以前、『応仁別記』に「民草」という言葉があることから16世紀以降に使われ始めた言葉じゃないかなぁと仮説をたてましたが、もうチョットさかのぼれそうだとわかりました。
岩波の古語辞典でひいたら室町時代の文献から用例を載せているではありませんか!
応仁別記以外にもあるということは、十五世紀以降に使われ始めたと言っちゃってもいいんじゃないでしょうか?
岩波古語辞典 補訂版
たみくさ【民草】
民。人民。
「―ゆたけく、家の内富栄えにぎはしく」<伽・伊香物語>。
「―とは百姓と書くなり。百姓の事なり」<宗祇袖下>
《引用おわり》
伊香物語の作者は不明ですが、宗祇袖下は宗祇という人が書いた連歌書のようです。広辞苑によると宗祇は1421~1502年に生きた人だそうです。
次に角川の古語大辞典をみてみました。すげーデカい辞書です。
ちょっと、角川さんの「民草」は他の辞書と毛色が違う気がします。
角川古語大辞典
たみくさ【民草】名 人民。民を、至るところの地にある草になぞらえていう語。
『論語・顔淵』に「君子之徳風、小人之徳草」とあるのによる。
「百姓タミクサ」〔書言字考〕
「山城の柏野の民草を撫子の如く愛しければ、徳風になびかぬ者もなかりけり」〔応仁別記〕
《引用おわり》
角川さんは「至るところの地にある草になぞらえていう語」という他の辞書とはちょっと違うエッセンスが混ざってません?
ちなみに広辞苑で「民草」をひくとこうなってます↓
民のふえるさまを草にたとえていう語。たみ。人民。青人草。胆大小心録「心を殊にかなへたらんには、いやしき―たりとも、よき歌よむべし」
《引用おわり》
なんか、若干ニュアンスが違うような気がするのは私だけでしょうか?
色んな辞書をくらべるのも面白いですね。
角川古語辞典は論語の「君子之徳風、小人之徳草」による、としています。(これが「民草」の由来・語源だとするのは私は疑問に思っているのですが、その話はまた今度)

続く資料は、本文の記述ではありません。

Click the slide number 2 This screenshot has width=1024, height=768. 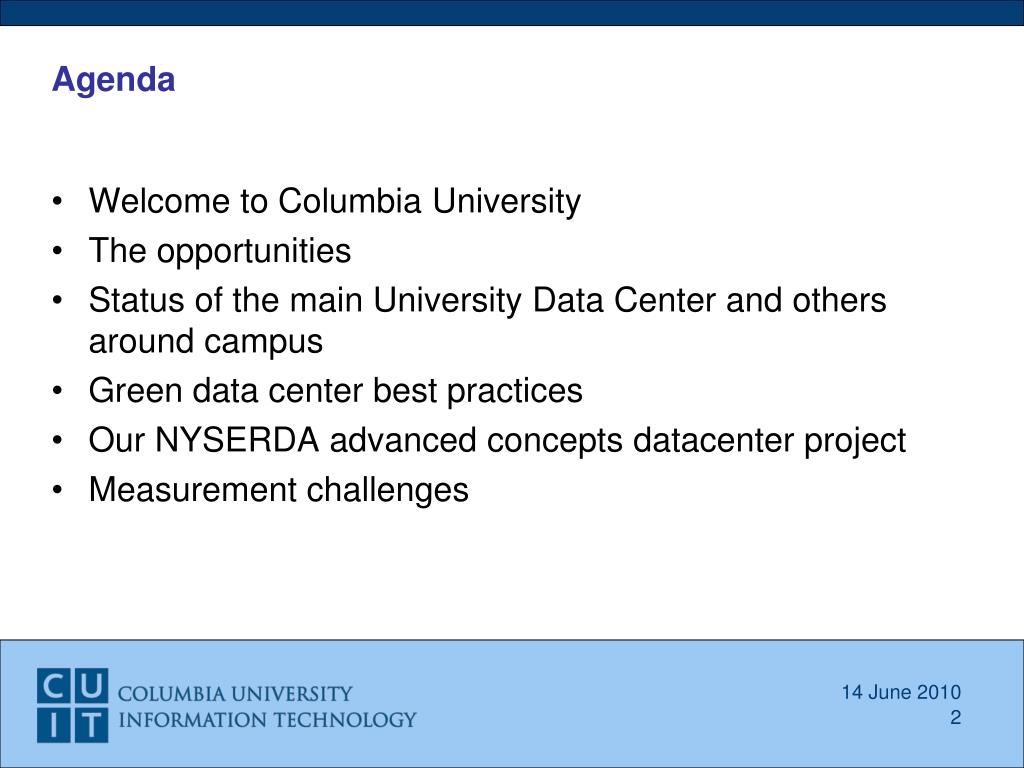click(x=955, y=718)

どういう意味なんだろうと気になって『論語』を読んでみました。
金谷治訳注『論語』岩波文庫 昭和三十七年に出版したものを平成十三年に改版
p238
季康子、政を孔子に問いて曰わく、如し無道を殺して以て有道に就かば、如何。
孔子対えて曰く、子、政を為すに、焉んぞ殺を用いん。
子、善を欲すれば、民善ならん。
君子の徳は風なり、小人の徳は草なり。
草、これに風を上うれば、必らず偃す。
金谷さんの訳
季康子が政治のことを孔子にたずねていった、「もし道にはずれた者を殺して道を守る者をつくり上げるようにしたら、どうでしょうか。」孔子は答えていわれた、「あなた、政治をなさるのに、どうして殺す必要があるのです。あなたが善くなろうとされるなら、人民も善くなります。君子の徳は風ですし、小人の徳は草です。草は風にあたれば必ずなびきます。」
全文を読むと、角川古語辞典の「民草」の項目から受ける印象とちょっと違いますね。角川さんの方だけを読むとなんだかちょっと「人民」を見下しているような印象ですが、「論語」の方を読むと人民を見下して言っているのではなく、為政者のあるべき姿について話している感じですね。

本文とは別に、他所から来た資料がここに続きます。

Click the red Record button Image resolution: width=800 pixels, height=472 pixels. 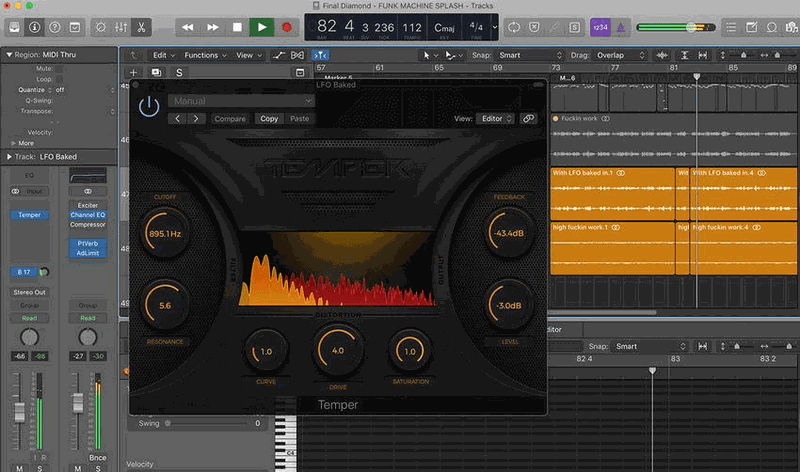(x=287, y=27)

それと、私としては見逃せない箇所が金谷さん訳の『論語』にありました。
金谷さんは「百姓」を訳して「民草」を使っているのです。
p395
百姓有過、在予一人
百姓過ち有らば予れ一人に在らん
民草にあやまちがあれば、責めはわが身の上にある
《引用おわり》
尭曰第二十の一節です。
武王のセリフです。民草のためによい政治をおこなうという決意でしょうか?
金谷さんが「百姓」を「民草」に訳したのはただ単に「人々」「人民」という意味で訳したのだと思います。
前後の文からして「農業に従事する人」という意味ではなく「百姓=人民・多くの人々」という意味です。

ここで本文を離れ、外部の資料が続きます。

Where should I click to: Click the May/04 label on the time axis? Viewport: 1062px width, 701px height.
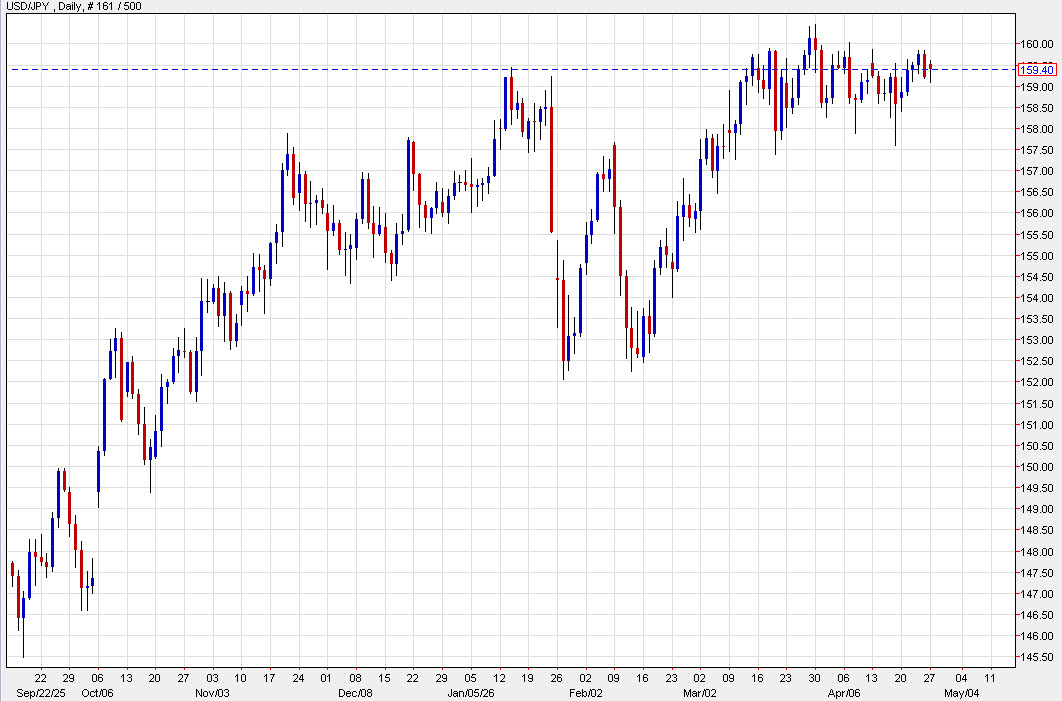pos(963,691)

やはり「民草」は侮蔑的蔑称ではなく「人々」「人民」を意味する言葉だと思います。
次回は感想欄でご教示いただいた「貴人を木、賤人を草にたとえる」という語源説について調べたことを書きます。
読んでいただければ嬉しいです(*^_^*)
書いた後に冷静になって角川古語辞典の「民草」を読んでみたら、そんなに言うほどネガティブな感じでもなかった(笑)
私は基本的に「民草」は蔑称じゃないことを証明したくて調べているので、ちょっと敏感になりすぎているのかも(^_^;)
「客観的」に考えることは大事ですね、気を付けます。